==== Supplied information

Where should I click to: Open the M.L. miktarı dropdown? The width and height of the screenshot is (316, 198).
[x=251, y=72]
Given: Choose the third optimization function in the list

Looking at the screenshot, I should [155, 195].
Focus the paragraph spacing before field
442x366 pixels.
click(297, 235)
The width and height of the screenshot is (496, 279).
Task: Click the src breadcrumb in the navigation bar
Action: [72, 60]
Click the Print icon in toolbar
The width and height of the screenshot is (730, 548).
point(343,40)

========

Activity: Transcribe the records above exactly as they appear.

Answer to the exercise:
Where should I click to: Open the M.L. miktarı dropdown? The width and height of the screenshot is (316, 198).
[x=251, y=72]
Given: Choose the third optimization function in the list

Looking at the screenshot, I should [155, 195].
Focus the paragraph spacing before field
442x366 pixels.
click(297, 235)
The width and height of the screenshot is (496, 279).
Task: Click the src breadcrumb in the navigation bar
Action: [72, 60]
Click the Print icon in toolbar
The width and height of the screenshot is (730, 548).
point(343,40)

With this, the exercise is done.